United States v. Dunn, s. 11–3255

Decision Date03 September 2013
Docket Number11–3258,11–3257,11–3256,11–3318.,Nos. 11–3255,s. 11–3255
Citation723 F.3d 919
PartiesUNITED STATES of America, Plaintiff–Appellee v. Adrian L. DUNN, Defendant–Appellant. United States of America, Plaintiff–Appellee v. Danny R. Moore, Defendant–Appellant. United States of America, Plaintiff–Appellee v. Cheo D. Miles, Defendant–Appellant. United States of America, Plaintiff–Appellee v. Vincent E. Charles, Defendant–Appellant. United States of America, Plaintiff–Appellee v. Dennis L. Westbrook, Defendant–Appellant.
CourtU.S. Court of Appeals — Eighth Circuit

OPINION TEXT STARTS HERE

Christine M. Blegen, Blegen Law Firm, LLC, Lee's Summit, MO, argued, for appellant Adrian L. Dunn.

Adrian L. Dunn, Oakdale, LA, pro se.

David E. Woods, O'Fallon, MO, argued (Ronald E. Partee, Kansas City, MO, on the brief), for appellant Danny R. Moore.

◆ ◆ ◆ ◆

§ Problem to work on
According to the case header above, on what date was United States v. Dunn decided?

§ Information supplied
◆ ◆ ◆ ◆

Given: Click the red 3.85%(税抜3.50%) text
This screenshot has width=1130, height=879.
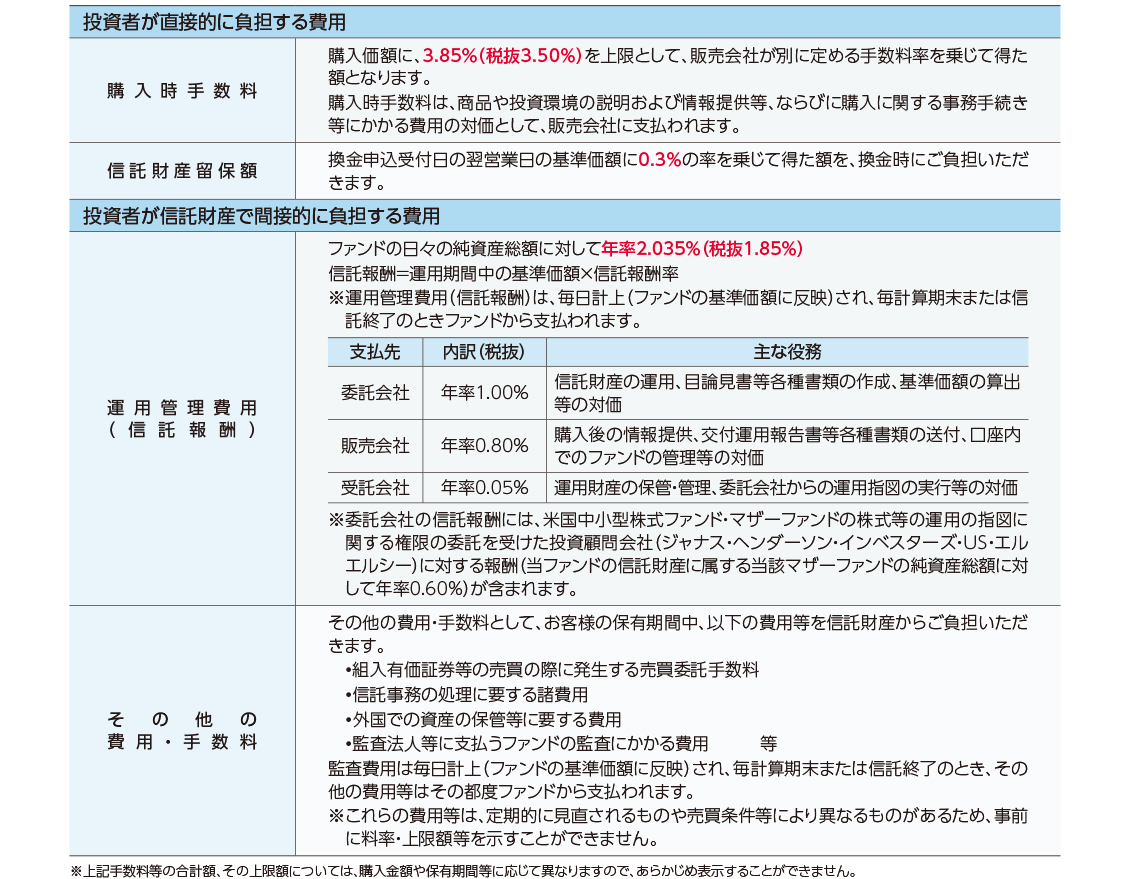Looking at the screenshot, I should pyautogui.click(x=502, y=56).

◆ ◆ ◆ ◆

§ The output
03 September 2013